Misantropía y trabajo de cara al público

En esta vida hay algunas contradicciones que te vienen impuestas por circunstancias fuera de tu control. Ser comunista y vivir en el capitalismo es un ejemplo flagrante, pero hoy vengo a hablar de otro, uno que me toca de cerca incluso más: ser un misántropo y trabajar de cara al público.

Porque sí, yo me considero a mí mismo un misántropo. Quizá uno suave, pero misántropo al fin y al cabo. No me gustan nada las personas, así como concepto. No sé si se puede decir que las odio, pero desde luego no las tengo aprecio. Y por cosas de la vida, me encuentro trabajando de cara al público, teniendo que relacionarme con al menos una decena de personas nueva cada día. Y es verdad que como en todas partes, hay de todo. Hay gente a la que puedes soportar sin problema porque son muy majos, gente absolutamente repelente y todo lo que queda en medio.

Sin embargo, ocurre algo curioso. Y es que mi relación con estas personas podría considerarse algo institucional, con mediación de una situación social en la que yo represento a una entidad impersonal y ellos representan sus propios intereses respecto a dicha entidad. Hay así un filtro entre nosotros en el que ellos no me consideran exactamente una persona, pues soy alguien que está ahí para cumplir sus deseos, y yo no les considero exactamente una persona, pues son algo que está aquí para realizar una tarea.

Curiosamente, uno de los conceptos filosóficos que más me gustan trata sobre esto: la “mala fe” de Sartre y Bouvier. Y podría describir con mis palabras qué es esto, pero para algo tenemos Wikipedia. Sartre nos muestra el ejemplo de un camarero, cuyos movimientos y conversación están demasiado determinados por su profesión de camarero. Su voz denota un ansia por complacer, lleva las comidas rígida y aparatosamente.
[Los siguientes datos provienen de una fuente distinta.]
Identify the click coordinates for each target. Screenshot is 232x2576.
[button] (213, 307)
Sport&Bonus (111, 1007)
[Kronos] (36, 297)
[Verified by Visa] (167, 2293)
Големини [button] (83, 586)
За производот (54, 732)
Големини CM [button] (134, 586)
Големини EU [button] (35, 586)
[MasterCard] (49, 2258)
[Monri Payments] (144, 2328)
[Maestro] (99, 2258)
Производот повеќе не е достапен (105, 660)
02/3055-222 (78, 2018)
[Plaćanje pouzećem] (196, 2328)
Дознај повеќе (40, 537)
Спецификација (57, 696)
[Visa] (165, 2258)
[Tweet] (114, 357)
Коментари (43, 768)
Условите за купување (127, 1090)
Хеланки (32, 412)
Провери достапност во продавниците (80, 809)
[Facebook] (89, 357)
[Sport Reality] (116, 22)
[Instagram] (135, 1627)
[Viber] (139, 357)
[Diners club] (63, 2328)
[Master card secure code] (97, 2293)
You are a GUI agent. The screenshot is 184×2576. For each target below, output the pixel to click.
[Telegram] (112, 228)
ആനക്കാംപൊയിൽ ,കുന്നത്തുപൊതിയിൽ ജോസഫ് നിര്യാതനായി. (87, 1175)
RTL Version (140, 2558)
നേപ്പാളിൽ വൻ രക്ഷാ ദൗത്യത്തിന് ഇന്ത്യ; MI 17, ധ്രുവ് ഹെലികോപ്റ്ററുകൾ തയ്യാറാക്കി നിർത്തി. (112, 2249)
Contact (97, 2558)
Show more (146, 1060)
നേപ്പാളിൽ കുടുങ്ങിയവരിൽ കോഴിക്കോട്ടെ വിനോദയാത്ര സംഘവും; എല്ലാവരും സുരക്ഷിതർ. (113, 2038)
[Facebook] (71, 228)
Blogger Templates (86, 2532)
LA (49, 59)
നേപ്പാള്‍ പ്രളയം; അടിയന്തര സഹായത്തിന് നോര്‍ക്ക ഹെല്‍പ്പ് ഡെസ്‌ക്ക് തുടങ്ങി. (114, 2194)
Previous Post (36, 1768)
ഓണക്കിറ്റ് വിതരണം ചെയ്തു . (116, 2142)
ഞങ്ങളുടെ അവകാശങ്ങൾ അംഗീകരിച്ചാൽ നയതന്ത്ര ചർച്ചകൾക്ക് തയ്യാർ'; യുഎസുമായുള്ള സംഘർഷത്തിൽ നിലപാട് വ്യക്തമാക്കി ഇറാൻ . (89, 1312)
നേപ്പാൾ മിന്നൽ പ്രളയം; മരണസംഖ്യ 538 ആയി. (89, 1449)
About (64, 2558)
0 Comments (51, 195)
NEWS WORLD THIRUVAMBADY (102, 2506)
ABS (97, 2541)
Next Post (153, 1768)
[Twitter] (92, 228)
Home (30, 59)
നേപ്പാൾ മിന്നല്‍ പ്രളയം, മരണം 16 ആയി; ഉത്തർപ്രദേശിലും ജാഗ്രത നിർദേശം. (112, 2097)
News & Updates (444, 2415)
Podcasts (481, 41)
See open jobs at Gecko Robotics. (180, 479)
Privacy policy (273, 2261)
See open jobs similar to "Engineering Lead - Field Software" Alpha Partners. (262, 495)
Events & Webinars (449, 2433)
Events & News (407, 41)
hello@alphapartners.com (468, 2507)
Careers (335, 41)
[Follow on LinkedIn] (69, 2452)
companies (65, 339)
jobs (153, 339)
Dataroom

Su comportamiento exagerado muestra que es un camarero – juega a ser un objeto, un autómata «camareresco». Pero que jugase obviamente desmiente su conocimiento que no es un simple servidor, sino que se engaña a sí mismo. Para Sartre, el adalid de la libertad radical, esto de la cosificación es algo monstruoso, una situación en la que el ser humano abandona su libertad para ponerse al nivel de un objeto.

Hay, sin embargo, una cierta seguridad en la idea de convertirte en un objeto, sobre todo cuando sirve para evitar o hacer lo más asépticas posibles situaciones que no te gustan. Y eso es lo que yo hago. En una situación normal, mandaría a tomar por el culo a la mitad de personas con las que hablo por trabajo y quizá me haría amigo de un par de ellas, pero esta no es una situación normal, por lo que esas relaciones no se dan desde una óptica humano-humano, sino desde una óptica servidor-servido. Esto me permite cosificarme voluntariamente para evitar malos tragos.

Y ahí está la clave, en la voluntariedad. Yo lo hago, no porque crea que eso me convierte en un mejor trabajador (entonces estaría aceptando una victoria del capitalismo), ni porque quiera relacionarme de forma servil con las personas que requieren mis servicios (entonces estaría denigrando a mi propia persona por motivos laborales), si no porque me sirve de protección frente a una relaciones que no me gustan pero que tengo que tener. Esta voluntariedad me permite quitarme y ponerme el disfraz como yo quiera, incluso dentro del propio trabajo. De hecho, estoy escribiendo esto mientras trabajo y cuando tengo que atender a alguien cambio completamente de compostura, tanto de las facciones de la cara, como de la posición del cuerpo y como mentalmente.

Creo que la forma en la que nos enfrentamos a lo que tenemos delante nos define, no mientras lo hacemos, si no per se. Hace un par de años yo no estaba lo suficientemente maduro emocionalmente como para hacer esto que ahora hago decenas de veces a diario y probablemente no hubiera sido capaz de soportar un trabajo que ahora mismo me es perfectamente soportable. Soy un misántropo, sí, pero uno capaz de ponerse la máscara de filántropo cuando es necesario.